David Trone takes the self-funding crown for congressional candidates partly because he has given money to his own campaign as direct contributions — not loans to be paid back through subsequent fundraising. (Marlon Correa/El Tiempo Latino)

Maryland Democratic congressional candidate David Trone has put another $2.5 million of personal funds into his campaign for the 8th District Democratic nomination, according to new filings with the Federal Election Commission.

The latest contributions, combined with the $9.9 million reported on his first-quarter campaign finance disclosure last week, makes Trone the heaviest self-funding House candidate ever.

Trone spokesperson Mary Werden declined to comment on the donations and said the campaign does not publicly discuss strategy.

Notice of the two contributions, one for $977,000 and the other for $1,504,000, were filed with the FEC on Friday and Sunday respectively. Federal election law requires special notice for all contributions of $1,000 or more made less than 20 days but more than 48 hours in advance of an election. The primary is April 26.

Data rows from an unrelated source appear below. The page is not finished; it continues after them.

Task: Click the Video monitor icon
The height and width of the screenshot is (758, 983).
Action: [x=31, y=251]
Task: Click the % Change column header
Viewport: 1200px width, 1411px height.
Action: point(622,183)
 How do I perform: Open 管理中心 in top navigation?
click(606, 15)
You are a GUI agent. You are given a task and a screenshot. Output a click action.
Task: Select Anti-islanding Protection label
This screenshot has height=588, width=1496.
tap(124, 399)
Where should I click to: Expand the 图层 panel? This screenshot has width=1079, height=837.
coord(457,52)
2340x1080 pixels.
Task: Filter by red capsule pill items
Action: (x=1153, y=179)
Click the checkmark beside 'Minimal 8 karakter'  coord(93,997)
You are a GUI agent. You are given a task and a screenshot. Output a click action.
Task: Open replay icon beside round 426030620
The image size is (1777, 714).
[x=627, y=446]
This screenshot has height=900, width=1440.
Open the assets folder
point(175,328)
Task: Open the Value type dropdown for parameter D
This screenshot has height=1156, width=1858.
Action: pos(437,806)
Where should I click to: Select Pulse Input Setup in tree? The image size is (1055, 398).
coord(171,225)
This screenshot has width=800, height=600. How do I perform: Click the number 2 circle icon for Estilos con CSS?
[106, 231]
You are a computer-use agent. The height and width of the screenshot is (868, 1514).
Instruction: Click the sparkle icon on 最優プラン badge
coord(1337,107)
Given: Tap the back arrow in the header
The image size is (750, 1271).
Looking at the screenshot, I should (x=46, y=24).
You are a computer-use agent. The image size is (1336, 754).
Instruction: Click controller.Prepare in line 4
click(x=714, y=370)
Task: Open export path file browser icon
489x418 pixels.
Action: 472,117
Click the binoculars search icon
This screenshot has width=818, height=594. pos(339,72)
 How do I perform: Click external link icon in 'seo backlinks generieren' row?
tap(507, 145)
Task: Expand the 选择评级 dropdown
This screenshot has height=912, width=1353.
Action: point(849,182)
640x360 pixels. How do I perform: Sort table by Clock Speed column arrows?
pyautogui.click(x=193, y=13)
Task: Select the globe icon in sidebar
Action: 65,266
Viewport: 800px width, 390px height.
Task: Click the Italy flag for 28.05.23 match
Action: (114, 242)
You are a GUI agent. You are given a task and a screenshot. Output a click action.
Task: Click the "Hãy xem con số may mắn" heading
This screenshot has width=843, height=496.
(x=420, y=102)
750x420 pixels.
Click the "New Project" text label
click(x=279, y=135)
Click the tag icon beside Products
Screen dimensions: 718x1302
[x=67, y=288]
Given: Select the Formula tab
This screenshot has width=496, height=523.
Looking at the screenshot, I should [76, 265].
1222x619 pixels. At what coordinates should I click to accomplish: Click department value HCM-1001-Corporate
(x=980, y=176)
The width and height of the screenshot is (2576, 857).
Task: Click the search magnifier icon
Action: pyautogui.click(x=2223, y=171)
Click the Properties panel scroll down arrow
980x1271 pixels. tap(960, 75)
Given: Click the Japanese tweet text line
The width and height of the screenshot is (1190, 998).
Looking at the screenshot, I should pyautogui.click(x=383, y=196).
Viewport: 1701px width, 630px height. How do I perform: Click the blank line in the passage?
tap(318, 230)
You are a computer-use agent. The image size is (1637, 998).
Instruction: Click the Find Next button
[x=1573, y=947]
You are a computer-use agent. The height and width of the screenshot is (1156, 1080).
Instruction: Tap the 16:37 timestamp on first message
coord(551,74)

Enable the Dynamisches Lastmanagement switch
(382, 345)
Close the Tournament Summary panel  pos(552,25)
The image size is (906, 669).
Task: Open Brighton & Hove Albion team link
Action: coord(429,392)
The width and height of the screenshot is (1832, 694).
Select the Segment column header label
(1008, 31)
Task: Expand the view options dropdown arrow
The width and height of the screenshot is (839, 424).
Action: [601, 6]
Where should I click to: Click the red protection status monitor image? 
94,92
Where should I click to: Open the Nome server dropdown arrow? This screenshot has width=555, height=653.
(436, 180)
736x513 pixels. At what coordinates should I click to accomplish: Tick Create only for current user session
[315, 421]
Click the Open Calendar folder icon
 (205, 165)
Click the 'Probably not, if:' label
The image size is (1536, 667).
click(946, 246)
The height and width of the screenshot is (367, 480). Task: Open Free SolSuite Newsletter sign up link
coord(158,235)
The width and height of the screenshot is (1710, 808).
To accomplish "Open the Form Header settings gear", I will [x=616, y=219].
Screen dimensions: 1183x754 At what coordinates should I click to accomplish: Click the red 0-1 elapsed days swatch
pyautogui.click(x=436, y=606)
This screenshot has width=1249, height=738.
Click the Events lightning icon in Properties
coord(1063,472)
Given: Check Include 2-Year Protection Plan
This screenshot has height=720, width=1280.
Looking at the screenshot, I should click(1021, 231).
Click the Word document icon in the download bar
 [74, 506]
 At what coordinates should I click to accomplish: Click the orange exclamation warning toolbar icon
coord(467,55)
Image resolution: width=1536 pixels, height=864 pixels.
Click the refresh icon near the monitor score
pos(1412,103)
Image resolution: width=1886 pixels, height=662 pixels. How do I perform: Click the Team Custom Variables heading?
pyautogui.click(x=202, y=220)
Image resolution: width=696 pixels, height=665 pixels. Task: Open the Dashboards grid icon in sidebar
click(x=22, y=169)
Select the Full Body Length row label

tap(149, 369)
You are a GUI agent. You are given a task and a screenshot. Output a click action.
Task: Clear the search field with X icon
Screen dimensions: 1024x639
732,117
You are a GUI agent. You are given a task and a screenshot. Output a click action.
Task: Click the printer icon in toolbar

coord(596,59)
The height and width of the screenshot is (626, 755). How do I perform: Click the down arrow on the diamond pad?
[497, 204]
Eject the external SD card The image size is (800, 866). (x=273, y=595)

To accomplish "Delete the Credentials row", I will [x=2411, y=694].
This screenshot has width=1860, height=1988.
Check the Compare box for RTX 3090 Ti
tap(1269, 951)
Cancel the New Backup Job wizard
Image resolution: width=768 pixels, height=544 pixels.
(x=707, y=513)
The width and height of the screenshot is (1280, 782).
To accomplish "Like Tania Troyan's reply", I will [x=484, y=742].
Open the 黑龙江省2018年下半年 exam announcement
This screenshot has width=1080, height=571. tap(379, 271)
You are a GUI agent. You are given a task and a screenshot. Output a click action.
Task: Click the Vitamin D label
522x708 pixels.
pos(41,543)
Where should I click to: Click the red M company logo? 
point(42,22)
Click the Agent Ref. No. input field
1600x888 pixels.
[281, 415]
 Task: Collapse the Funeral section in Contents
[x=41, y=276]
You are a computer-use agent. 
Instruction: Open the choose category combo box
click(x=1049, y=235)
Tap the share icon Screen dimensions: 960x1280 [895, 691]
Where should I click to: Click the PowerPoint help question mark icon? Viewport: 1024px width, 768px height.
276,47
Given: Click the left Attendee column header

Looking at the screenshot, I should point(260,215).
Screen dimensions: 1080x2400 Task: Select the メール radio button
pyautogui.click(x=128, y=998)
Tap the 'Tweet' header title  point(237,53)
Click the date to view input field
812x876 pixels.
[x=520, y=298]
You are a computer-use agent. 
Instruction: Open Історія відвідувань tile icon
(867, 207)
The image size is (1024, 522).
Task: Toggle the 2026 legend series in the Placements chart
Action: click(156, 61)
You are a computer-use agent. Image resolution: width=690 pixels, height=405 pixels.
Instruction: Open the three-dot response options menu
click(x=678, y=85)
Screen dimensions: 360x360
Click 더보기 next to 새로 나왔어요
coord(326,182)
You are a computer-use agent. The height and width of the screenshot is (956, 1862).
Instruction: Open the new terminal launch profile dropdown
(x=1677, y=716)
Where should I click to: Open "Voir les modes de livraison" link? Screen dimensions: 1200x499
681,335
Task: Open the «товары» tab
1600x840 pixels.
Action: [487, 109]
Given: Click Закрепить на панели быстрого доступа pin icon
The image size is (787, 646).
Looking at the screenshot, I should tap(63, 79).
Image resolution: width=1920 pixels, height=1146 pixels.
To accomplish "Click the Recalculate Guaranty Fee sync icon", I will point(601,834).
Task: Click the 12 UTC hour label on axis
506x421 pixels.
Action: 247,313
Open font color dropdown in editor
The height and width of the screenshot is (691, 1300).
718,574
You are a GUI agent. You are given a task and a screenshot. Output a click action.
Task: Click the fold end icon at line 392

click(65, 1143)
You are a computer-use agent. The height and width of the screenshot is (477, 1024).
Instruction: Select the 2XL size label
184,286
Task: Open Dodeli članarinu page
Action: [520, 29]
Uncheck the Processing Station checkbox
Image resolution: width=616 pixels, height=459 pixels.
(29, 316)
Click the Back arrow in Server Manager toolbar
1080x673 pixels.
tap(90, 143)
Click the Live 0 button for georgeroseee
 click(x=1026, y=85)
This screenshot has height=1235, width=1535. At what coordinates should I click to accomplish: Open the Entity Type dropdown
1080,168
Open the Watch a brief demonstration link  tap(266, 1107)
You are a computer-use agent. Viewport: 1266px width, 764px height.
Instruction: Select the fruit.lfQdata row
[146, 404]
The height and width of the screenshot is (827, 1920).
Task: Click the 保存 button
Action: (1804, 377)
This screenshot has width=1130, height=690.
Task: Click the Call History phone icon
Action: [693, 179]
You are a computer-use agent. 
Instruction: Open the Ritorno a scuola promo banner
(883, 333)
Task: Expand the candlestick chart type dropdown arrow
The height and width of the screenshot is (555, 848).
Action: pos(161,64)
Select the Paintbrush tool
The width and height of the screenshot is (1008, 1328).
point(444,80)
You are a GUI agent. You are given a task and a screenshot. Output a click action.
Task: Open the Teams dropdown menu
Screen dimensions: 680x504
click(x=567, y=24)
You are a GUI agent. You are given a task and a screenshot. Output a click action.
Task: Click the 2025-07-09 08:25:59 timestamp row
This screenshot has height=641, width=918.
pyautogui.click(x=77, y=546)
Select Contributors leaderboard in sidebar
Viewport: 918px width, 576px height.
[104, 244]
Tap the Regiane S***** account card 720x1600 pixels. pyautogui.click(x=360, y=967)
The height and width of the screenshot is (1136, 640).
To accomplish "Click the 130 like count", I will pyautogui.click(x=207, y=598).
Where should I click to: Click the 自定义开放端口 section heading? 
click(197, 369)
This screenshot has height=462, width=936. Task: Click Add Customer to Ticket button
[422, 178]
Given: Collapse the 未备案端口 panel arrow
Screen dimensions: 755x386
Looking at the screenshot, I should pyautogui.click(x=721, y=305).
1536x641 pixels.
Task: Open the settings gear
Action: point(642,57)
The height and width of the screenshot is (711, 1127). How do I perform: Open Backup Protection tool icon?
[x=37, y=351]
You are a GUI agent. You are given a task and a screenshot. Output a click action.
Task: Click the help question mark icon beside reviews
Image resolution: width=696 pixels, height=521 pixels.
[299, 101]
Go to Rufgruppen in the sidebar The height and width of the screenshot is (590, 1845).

Even without Trone’s money, the 8th District race has become the priciest House contest so far in the 2016 cycle at $4.3 million, according to data compiled by the non-partisan Center for Responsive Politics. Most of that sum ($3.3 million) has been spent by two candidates: former news anchor Kathleen Matthews and State Sen. Jamie Raskin. Matthews reported last week that she put $500,000 of her own money into her campaign.

The total collected by candidates other than Trone through traditional fundraising ($6 million), trails only the $9.2 million in Wisconsin’s 1st District House race, nearly all of it amassed by the incumbent, House Speaker Paul Ryan (R-WI).

Trone takes the self-funding crown in part because he said his money is in the form of direct contributions — not loans to be paid back through subsequent fundraising.

Democrat Phil Maloof loaned his campaign close to $10 million in two 1998 losses (one a June special election, the other the November general) for New Mexico’s 1st District House seat. Part of the loan was repaid, resulting in a net self-funding of a little over $6.3 million (about $9.2 million in current dollars), according to center data.

West Virginia Democrat James Humphreys loaned his campaign $7.8 million (about $10 million in current dollars) in 2002, when he lost to then-Rep. Shelley Moore Capito (R) in the state’s 2nd Congressional District.